La pasión es fruto del momento histórico, las contradicciones que surgen cuando se viven los valores que Jesús propone y que a menudo son diferentes a los del mundo. La pasión, que quiere decir muerte al modelo que ahoga al ser humano. Después la resurrección, que supone haber transitado la muerte y dar un paso más allá, instalándose en la vida en Cristo. Es decir, la alegría de seguir a Jesús y sentirse unido a Dios. Por último, el anuncio de esta experiencia personal, radical, con la finalidad de que otras personas conozcan a Jesús y puedan hacer su proceso de conversión a la Vida.

A continuación de esta recapitulación, en este mismo pasaje de Lucas, Jesús anuncia por última vez la venida del Espíritu Santo. Habla de él como la Promesa del Padre y también como una fuerza. Tenemos ante nosotros al Dios trinitario: Jesús que habla, el Padre que promete y el Espíritu Santo que es fuerza. El habla de Jesús que es comunicación, humanización de la realidad.
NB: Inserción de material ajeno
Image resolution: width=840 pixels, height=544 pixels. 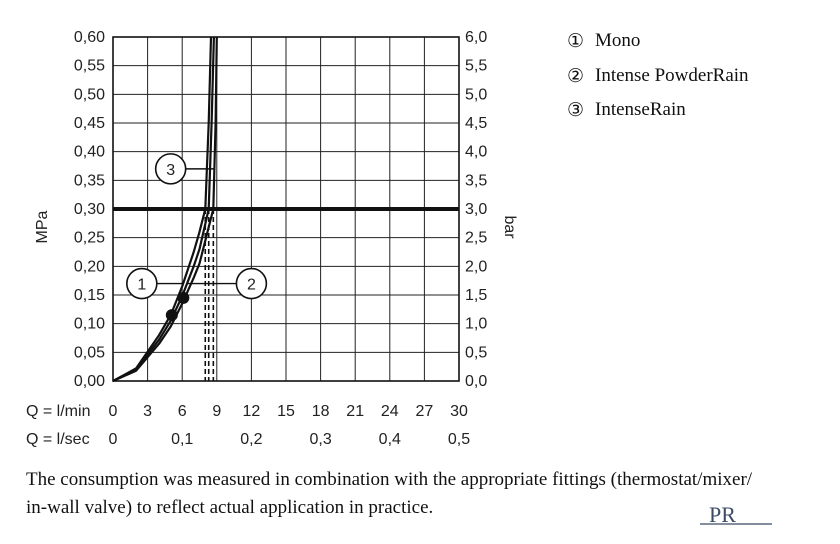 I want to click on y-tick-label-right: 4,0, so click(x=476, y=152).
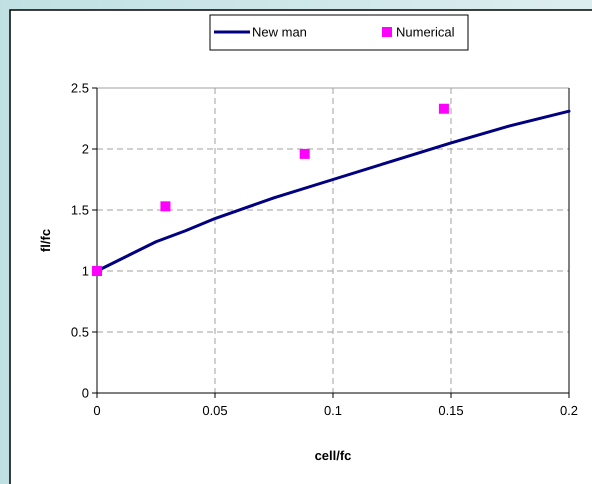 The image size is (592, 484). I want to click on legend-label: New man, so click(280, 32).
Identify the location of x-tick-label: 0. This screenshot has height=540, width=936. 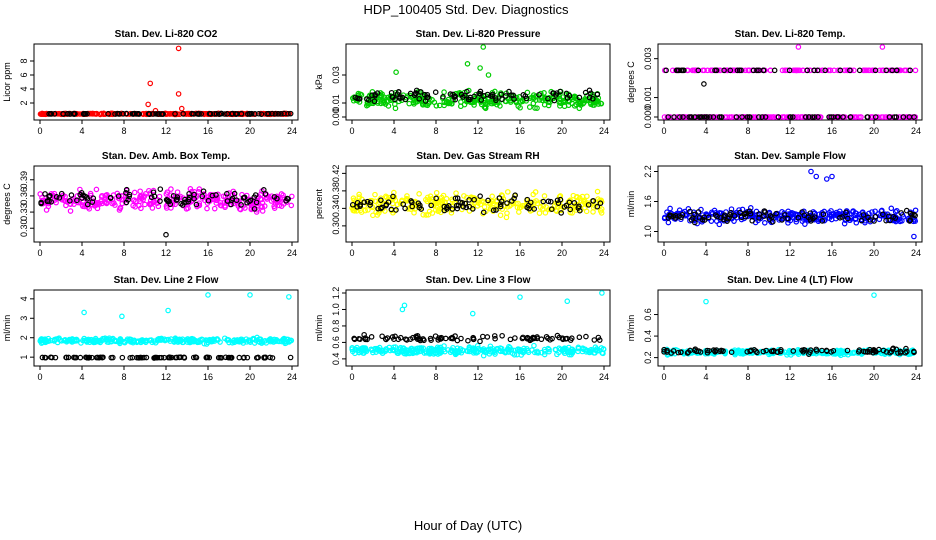
(664, 131).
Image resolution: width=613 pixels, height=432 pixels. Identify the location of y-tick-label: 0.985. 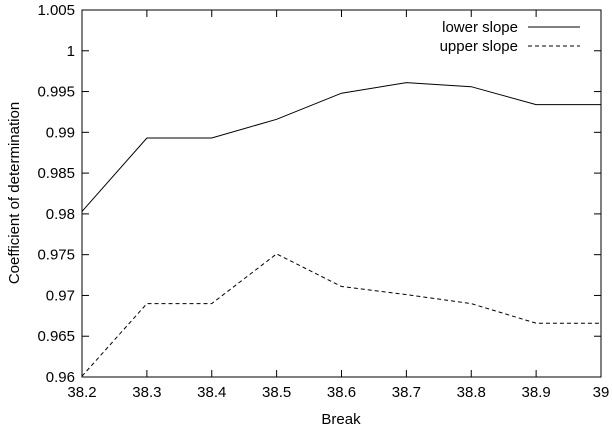
(56, 174).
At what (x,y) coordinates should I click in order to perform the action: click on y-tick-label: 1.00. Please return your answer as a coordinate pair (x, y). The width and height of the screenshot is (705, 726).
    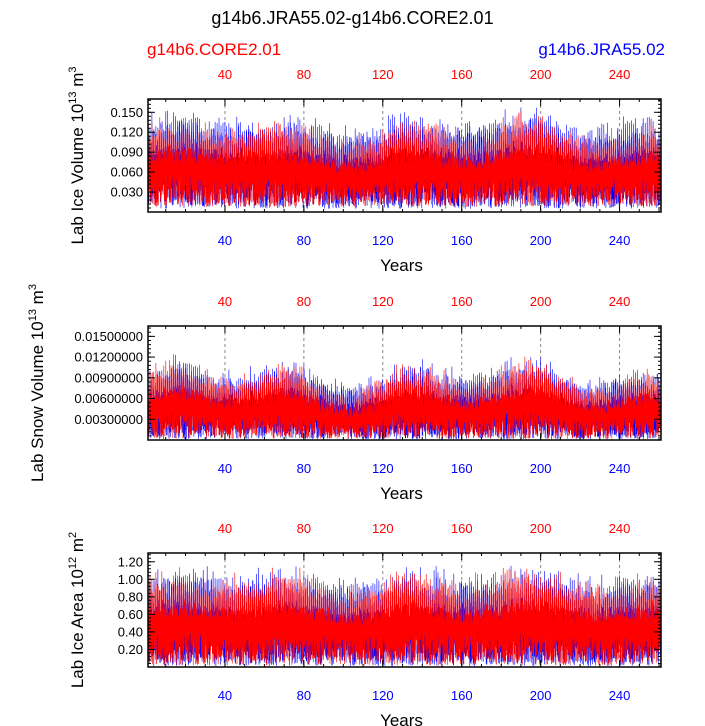
    Looking at the image, I should click on (130, 580).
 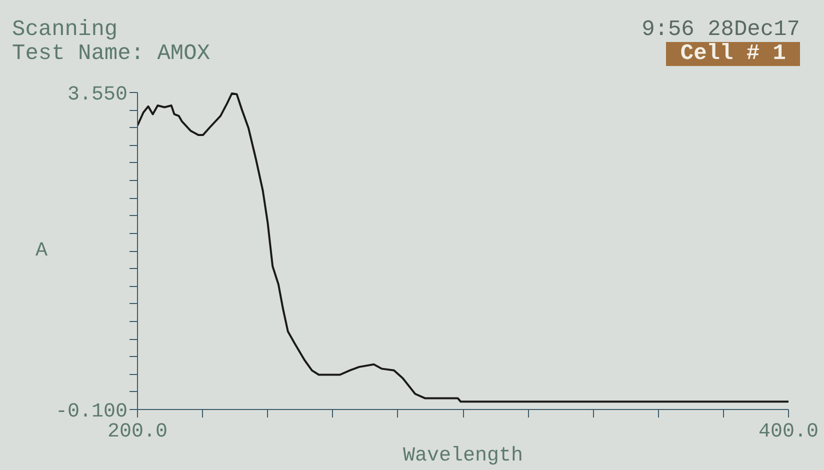 I want to click on x-tick-label: 400.0, so click(x=788, y=432).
Jesús es quien traduce en lenguaje humano (palabras, gestos, signos) las maravillas de la Creación, la bondad y el amor de Dios. El Padre que promete es proveedor de sentido, es presencia eterna e íntima. Y el Espíritu aquí es presentado como fuerza. Pero no cualquier fuerza, sino una fuerza divina, la cual es capaz de conmover, de transformar, de acompañar.

Y la imagen que finalmente nos deja este pasaje evangélico es la Ascensión de Jesús, que tiene lugar fuera de la ciudad, Jerusalén. “Fuera”, como lugar simbólico, potente, de contacto con el mundo natural y sobrenatural. “Fuera” que también quiere decir rompimiento definitivo con las opresiones, liberación. Este des-centrarse tiene que ver con la salida de uno mismo para acceder a Dios. Desde este afuera Jesús, materialmente, abre el cielo y nos lo deja bien abierto. El camino para acceder a él es Jesús mismo.

Después de la Ascensión vemos cómo los discípulos vuelven alegres a Jerusalén y se nos presentan bendiciendo a Dios en el templo, a la espera del Espíritu Santo. Lo cual, precisamente, no se da en el templo, sino fuera de él en otro contexto.